Lynch has yet to state publicly his preference but privately has raised concerns about the latest proposal.

O’Brien said if he’s re-elected speaker, he has no plans to make up some of the $200 million in state aid for the state’s largest hospitals that was cut in the current budget.

Last week, Senate budget writers considered a plan to earmark more aid to hospitals that aren’t critical access, which are typically more rural. The current budget didn’t cut any money to the critical access group.

“It is certainly not my goal to get more money back to the 10 largest hospitals,” O’Brien said.

He said he would support policies to make health care more affordable by letting business purchase policies across state lines and have the option of purchasing coverage without mandates that consume up to 55 percent of the cost.

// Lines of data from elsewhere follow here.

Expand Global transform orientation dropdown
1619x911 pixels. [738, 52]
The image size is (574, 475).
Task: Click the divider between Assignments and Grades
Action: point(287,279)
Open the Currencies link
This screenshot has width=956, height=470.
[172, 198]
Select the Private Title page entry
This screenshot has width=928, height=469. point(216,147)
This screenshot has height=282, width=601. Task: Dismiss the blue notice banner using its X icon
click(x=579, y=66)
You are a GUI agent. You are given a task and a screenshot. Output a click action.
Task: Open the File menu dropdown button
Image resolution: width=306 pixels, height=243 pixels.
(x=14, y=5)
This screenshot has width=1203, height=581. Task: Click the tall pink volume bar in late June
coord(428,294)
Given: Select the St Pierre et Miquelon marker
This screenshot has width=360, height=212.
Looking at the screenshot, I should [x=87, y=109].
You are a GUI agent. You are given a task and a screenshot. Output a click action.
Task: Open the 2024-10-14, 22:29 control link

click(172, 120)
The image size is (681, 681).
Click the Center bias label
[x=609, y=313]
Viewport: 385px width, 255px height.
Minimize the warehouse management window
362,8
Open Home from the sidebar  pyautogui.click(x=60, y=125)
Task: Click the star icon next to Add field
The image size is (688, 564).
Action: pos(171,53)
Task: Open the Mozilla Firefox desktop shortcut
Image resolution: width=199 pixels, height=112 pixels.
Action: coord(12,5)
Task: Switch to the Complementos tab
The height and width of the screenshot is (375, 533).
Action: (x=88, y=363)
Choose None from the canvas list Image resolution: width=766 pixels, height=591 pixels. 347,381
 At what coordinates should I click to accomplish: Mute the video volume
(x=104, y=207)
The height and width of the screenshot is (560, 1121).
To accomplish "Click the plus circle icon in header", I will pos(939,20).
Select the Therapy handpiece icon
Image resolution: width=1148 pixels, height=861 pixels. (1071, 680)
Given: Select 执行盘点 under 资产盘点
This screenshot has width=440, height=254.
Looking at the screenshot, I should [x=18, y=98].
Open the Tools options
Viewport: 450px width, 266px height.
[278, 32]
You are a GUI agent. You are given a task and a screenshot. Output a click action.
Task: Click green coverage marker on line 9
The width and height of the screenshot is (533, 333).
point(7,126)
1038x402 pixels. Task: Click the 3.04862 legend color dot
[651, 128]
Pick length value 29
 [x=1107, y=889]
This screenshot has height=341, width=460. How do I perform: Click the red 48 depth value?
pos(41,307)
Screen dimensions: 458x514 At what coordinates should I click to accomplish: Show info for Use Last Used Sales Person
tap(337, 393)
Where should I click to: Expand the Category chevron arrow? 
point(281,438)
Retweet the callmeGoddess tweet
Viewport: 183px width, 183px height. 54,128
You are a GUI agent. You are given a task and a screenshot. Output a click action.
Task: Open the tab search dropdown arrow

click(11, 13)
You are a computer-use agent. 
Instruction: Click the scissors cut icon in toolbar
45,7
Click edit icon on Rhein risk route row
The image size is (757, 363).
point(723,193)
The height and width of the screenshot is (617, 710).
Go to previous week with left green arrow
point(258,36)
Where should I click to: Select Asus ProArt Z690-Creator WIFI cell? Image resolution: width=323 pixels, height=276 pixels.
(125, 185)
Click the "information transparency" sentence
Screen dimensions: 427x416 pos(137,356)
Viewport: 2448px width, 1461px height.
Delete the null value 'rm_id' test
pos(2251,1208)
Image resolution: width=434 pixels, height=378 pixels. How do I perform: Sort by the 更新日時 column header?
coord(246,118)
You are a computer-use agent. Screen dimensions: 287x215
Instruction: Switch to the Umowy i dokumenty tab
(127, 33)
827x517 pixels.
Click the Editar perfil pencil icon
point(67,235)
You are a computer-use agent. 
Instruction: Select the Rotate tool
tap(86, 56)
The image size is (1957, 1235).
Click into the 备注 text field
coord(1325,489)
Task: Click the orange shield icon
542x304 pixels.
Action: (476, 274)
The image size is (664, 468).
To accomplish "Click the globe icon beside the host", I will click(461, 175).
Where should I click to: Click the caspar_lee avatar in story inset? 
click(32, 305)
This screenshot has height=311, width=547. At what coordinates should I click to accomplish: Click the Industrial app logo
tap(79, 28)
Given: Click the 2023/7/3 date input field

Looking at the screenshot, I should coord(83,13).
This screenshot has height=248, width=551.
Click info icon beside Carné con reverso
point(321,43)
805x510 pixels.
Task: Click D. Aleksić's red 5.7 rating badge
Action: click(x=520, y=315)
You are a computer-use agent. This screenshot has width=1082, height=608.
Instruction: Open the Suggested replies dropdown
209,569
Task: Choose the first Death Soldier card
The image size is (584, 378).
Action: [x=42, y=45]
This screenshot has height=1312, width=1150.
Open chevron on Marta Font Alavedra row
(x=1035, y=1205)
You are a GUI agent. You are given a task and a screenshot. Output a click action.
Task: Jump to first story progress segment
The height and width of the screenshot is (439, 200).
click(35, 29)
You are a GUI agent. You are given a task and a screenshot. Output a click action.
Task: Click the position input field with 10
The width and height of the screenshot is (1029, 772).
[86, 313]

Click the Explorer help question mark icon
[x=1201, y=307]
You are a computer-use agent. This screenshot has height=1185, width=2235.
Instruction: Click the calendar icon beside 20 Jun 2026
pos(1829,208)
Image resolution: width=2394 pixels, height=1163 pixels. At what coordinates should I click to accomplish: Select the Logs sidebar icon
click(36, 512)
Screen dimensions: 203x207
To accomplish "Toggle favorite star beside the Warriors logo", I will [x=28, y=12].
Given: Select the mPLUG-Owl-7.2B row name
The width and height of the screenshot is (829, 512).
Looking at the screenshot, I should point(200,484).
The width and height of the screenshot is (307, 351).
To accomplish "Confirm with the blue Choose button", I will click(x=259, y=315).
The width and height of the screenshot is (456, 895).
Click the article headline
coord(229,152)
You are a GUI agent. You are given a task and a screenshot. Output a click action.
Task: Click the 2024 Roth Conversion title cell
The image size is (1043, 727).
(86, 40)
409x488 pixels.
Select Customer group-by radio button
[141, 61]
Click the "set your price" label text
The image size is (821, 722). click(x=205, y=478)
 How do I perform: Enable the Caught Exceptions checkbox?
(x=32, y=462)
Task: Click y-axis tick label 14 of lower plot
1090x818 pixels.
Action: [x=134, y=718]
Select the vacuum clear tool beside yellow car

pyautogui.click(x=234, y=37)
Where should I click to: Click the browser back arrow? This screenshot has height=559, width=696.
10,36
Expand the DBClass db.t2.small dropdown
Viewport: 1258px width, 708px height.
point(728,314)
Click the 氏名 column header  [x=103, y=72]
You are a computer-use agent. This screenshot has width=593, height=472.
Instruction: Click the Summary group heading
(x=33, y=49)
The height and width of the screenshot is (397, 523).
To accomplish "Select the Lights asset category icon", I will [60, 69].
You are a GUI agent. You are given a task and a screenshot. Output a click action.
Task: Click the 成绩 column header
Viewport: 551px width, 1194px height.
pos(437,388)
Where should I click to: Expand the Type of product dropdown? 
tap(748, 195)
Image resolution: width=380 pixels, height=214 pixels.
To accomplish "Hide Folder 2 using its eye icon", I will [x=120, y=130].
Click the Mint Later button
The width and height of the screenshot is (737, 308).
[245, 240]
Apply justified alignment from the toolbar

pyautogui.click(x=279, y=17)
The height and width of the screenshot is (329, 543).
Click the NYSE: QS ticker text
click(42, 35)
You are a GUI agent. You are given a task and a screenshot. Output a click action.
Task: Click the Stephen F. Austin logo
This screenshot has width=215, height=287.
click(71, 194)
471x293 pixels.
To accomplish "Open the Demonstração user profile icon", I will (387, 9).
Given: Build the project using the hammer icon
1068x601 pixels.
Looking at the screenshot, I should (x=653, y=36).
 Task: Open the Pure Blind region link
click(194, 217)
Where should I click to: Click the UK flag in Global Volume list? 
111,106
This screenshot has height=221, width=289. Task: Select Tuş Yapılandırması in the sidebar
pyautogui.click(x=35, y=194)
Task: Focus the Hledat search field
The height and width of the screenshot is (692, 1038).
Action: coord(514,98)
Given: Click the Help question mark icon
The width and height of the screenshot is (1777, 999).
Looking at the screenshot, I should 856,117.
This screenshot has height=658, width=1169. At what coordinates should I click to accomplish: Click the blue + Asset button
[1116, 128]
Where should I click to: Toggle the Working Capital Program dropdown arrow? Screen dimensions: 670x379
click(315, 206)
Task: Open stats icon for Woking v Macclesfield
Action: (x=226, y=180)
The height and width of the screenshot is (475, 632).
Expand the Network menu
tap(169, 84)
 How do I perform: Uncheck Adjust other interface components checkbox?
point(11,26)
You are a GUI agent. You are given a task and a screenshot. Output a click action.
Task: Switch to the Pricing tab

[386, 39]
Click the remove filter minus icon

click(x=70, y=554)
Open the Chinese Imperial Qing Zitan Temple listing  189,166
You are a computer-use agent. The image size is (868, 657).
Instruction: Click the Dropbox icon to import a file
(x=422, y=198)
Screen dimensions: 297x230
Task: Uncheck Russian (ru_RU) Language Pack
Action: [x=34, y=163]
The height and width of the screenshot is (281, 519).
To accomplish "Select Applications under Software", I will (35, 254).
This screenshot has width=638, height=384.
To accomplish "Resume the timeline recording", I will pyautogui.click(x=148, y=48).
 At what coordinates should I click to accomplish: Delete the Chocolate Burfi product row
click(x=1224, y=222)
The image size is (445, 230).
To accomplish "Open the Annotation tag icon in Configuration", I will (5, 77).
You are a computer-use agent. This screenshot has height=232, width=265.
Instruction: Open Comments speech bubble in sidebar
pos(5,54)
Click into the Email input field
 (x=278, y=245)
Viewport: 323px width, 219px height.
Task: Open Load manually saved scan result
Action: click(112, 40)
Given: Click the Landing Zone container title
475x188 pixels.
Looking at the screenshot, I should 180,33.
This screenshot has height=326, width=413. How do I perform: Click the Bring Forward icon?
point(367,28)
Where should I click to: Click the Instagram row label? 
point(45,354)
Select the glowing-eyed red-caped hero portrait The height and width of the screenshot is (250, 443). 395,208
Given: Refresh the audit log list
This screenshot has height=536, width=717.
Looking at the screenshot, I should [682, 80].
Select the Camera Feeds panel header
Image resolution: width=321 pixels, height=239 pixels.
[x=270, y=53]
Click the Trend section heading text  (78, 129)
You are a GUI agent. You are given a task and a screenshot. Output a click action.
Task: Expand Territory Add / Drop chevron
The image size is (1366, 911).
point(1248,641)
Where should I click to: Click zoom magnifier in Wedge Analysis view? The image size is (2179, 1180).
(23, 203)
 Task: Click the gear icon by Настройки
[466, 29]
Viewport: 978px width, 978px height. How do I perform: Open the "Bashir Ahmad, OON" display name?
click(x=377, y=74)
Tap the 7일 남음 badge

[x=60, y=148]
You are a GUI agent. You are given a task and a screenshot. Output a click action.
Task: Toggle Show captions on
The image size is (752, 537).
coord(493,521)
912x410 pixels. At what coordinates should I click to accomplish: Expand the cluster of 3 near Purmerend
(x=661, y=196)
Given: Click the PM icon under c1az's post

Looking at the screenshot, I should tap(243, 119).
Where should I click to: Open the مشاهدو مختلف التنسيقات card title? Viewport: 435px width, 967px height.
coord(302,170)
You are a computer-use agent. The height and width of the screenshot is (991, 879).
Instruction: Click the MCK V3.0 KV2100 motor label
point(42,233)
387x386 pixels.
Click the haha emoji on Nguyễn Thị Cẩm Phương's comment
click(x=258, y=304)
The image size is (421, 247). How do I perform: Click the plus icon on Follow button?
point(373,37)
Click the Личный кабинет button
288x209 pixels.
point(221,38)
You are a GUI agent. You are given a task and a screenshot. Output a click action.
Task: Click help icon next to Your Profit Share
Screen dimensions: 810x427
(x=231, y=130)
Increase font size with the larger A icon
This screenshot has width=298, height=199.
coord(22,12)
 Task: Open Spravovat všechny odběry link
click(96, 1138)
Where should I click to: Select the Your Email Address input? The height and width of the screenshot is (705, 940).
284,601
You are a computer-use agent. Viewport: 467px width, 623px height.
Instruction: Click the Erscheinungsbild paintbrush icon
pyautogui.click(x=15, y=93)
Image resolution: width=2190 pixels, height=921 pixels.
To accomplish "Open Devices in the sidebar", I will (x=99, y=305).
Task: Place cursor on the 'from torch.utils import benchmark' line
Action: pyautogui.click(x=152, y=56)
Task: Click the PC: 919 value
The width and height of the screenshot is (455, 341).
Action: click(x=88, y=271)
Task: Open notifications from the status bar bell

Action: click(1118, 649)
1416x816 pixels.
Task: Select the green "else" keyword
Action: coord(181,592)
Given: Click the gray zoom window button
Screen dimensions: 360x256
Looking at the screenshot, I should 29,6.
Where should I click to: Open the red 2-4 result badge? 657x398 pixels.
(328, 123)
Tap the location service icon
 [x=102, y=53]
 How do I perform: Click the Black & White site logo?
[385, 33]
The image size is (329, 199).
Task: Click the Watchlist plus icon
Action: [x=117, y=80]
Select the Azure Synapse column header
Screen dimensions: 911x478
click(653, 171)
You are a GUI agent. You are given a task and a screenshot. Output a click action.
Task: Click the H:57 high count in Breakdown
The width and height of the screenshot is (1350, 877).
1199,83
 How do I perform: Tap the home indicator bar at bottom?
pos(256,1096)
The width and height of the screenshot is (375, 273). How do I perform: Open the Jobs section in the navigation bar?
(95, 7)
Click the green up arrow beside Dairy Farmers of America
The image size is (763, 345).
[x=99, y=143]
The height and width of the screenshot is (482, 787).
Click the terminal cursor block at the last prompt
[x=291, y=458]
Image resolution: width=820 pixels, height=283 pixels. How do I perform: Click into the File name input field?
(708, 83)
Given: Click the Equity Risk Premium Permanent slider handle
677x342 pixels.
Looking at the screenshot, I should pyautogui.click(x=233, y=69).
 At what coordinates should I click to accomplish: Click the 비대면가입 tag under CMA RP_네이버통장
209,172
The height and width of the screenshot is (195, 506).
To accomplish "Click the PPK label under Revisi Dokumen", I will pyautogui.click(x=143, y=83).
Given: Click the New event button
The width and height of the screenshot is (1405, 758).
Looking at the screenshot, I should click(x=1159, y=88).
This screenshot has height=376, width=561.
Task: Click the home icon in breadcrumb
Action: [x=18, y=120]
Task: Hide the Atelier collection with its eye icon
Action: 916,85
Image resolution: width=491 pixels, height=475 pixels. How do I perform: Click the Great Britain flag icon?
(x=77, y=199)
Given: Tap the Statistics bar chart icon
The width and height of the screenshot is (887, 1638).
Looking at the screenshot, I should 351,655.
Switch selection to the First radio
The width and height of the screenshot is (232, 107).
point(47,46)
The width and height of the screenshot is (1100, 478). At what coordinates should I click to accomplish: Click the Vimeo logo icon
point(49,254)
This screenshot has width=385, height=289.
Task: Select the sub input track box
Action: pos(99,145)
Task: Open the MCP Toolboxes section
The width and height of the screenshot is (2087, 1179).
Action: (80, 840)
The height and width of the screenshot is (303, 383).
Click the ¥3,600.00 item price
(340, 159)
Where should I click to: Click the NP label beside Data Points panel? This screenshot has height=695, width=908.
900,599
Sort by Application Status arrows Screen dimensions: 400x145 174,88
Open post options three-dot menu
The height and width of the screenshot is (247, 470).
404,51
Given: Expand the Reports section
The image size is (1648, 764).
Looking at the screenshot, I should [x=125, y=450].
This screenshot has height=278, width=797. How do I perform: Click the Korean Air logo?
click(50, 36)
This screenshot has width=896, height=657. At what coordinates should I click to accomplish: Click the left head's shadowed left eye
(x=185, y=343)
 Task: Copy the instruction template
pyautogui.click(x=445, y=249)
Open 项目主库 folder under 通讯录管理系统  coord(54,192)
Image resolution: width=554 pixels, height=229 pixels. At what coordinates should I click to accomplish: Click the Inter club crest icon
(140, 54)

While the state Senate has opted for a study committee, O’Brien predicted the House would reassert its support this week for a 401(k)-style retirement plan for new public employees.

He urged the University System of New Hampshire to become more cost- efficient and lessen the debt burden on students who, upon graduation, face the highest average debt load in the country.

“What I really want is for them to provide an avenue for someone to go to college who doesn’t have a lot of resources to get a good, solid, four-year education,” O’Brien said.

The O’Brien-backed redistricting of the House faces five lawsuits, but O’Brien predicted three could be dismissed for lack of standing and he’s confident the state’s highest court will uphold the plan’s constitutionality.

“There is no need for a backup plan. We have a good plan and we are very, very confident,” he said.

The House leader described as “fair and very thorough” the four-day series in The Telegraph last week, “Rise to Power,” but said the focus should be on the agenda and not on one personality.

“This isn’t just one person; this isn’t just one leadership team,” O’Brien said. “Indeed, what we are trying to do is promote an ideal for New Hampshire that has worked so well for decades and that is for limited government, personal responsibility, liberty and family-oriented legislation.

“I am here temporarily to work towards that agenda. It is not driven by the person or personality of Bill O’Brien,” he said.

The series cited O’Brien’s accomplishments – a lean state budget, dramatic reform of public employee retirement, the first-ever education funding amendment – but O’Brien said there remains more to do.

And he said while his critics paint him an autocratic leader, the reality is that his powers and those of any speaker are limited.

“A lot of what has almost become an urban legend about how I approach the speakership in contrast to speakers in the past, it just isn’t true,” O’Brien said. “What you have to do to be a successful speaker is to stay close to legislators.”